Es lässt sich hiermit meines Erachtens auf keine Seite schließen, die standardmäßig aufgerufen wird. Fällt euch hier etwas auf?


----------



## Burge (23. Dez. 2009)

doch dort
DocumentRoot /var/www/

sollte halt die datei liegen die default aufgerufen wird denke ich.

Bei ispconfig 3 liegt doch die "it's works" drin und und ispconfig 2 hat noch extra ein dir "sharedip" wo sicher aber auch der vhost drauf verweist. Bin zufaul jetzt nachzuschaun.


----------



## pee (23. Dez. 2009)

Ab ISPC 3.0.1.6 ist es ja so, dass aus Sicherheitsgründen der Zugriff auf */var/www/* von außen verboten ist. 

Aber danke für den Tipp, habe nun in die default Datei



> DocumentRoot /var/www/ispconfig/newDomainIndexFile/


eingetragen. Dort hab ich auch schon phpMyAdmin und Squirrelmail hinkopiert, da so über *http://server-adresse:8080/blar* der Aufruf nicht verboten wird.


----------



## pee (27. Dez. 2009)

Habe nun wieder eine neue Domain angelegt und gemerkt, dass die Einstellung in der *default Datei* unter */etc/apache2/sites-available *nichts gebracht hat. 

Die Änderung der 000-default unter */etc/apache2/sites-enabled *half nach dem Webserver-Neustart auch nicht. So sieht die Datei derzeit aus:



> <VirtualHost *:80>
> ServerAdmin webmaster@localhost
> 
> DocumentRoot /var/www/ispconfig/newDomainIndexFile/
> ...


Die neue Domain zeigt auf eine bestehende. Sobald ich sie ins ISPConfig eintrage, wird ein VHost erstellt. Doch ist mir die Einstellung mit dem Zeigen auf die bestehende Domain trotzdem ein Dorn im Auge. 
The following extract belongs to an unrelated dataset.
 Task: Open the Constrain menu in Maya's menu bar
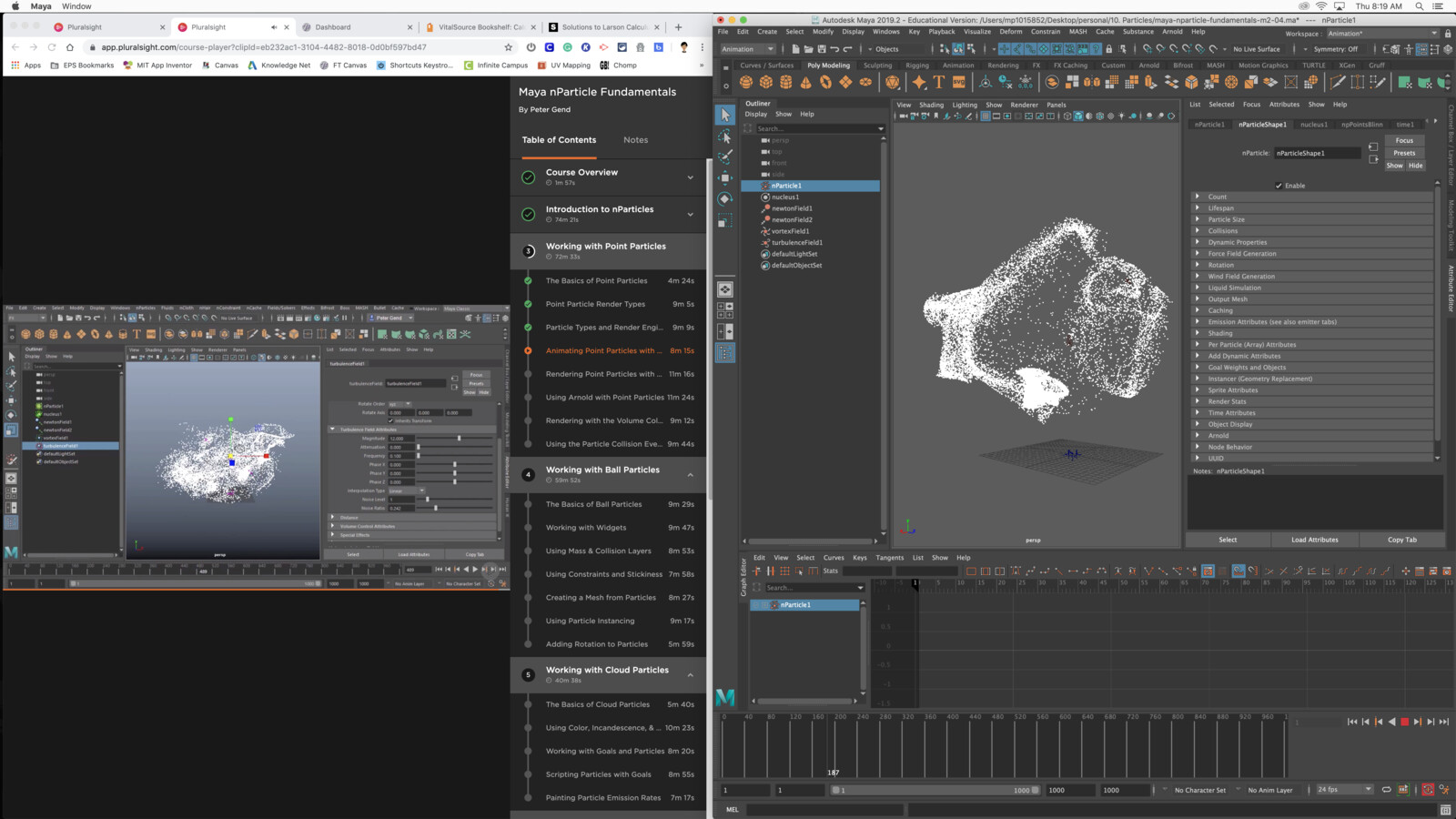(1046, 31)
Ich würde mich sehr darüber freuen, wenn mir hier jemand weiterhelfen könnte.


----------



## Till (27. Dez. 2009)

Schu mal hier unter default vhost:

http://eregie.premier-ministre.gouv.fr/manual/vhosts/examples.html


----------



## pee (27. Dez. 2009)

Till, ich finde da nichts explizit zu Default-Host.

Die DocumentRoot Einstellungen helfen nicht. Auch wenn ich überall bei <Directory /> meinen Ordner angebe, wird die Startseite des Vhosts aufgerufen, dessen Bezeichnung alphabetisch am höchsten liegt. Google findet auch nichts.
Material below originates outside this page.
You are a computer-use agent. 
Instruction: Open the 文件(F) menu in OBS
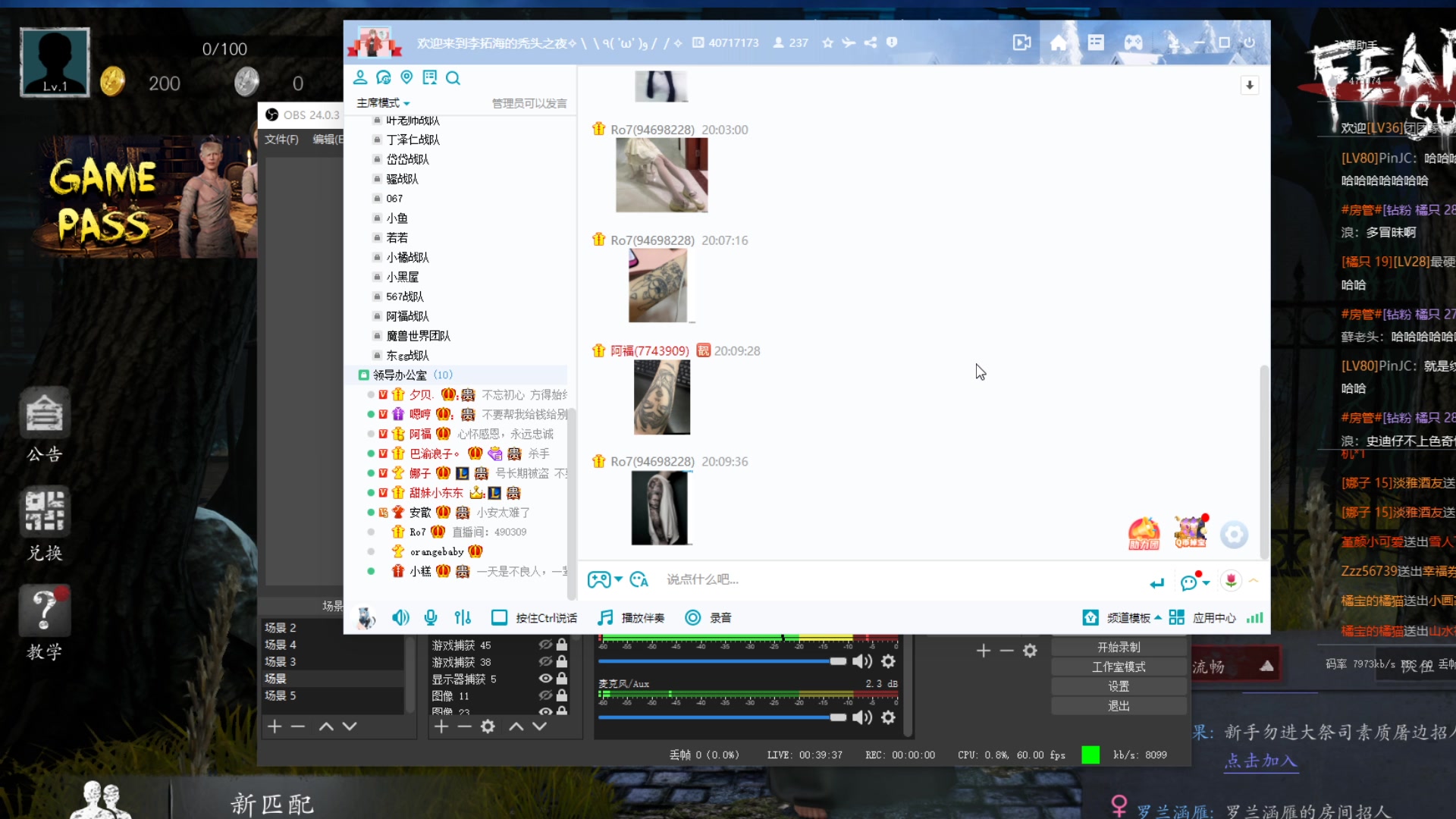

Meine default-Datei unter /etc/apache2/sites-available (vielleicht fällt ja einem von euch etwas auf):



> <VirtualHost *:80>
> ServerAdmin webmaster@localhost
> 
> DocumentRoot /var/www/ispconfig/newDomainIndexFile
> ...


----------



## Till (28. Dez. 2009)

Da hast Du Dir die Seite aber nicht genau durchgelesen, da ist ein kompletter Abschnitt dabei über default vhosts. Zitat:



> *Using _default_     vhosts*
> 
> 
> 
> ...


----------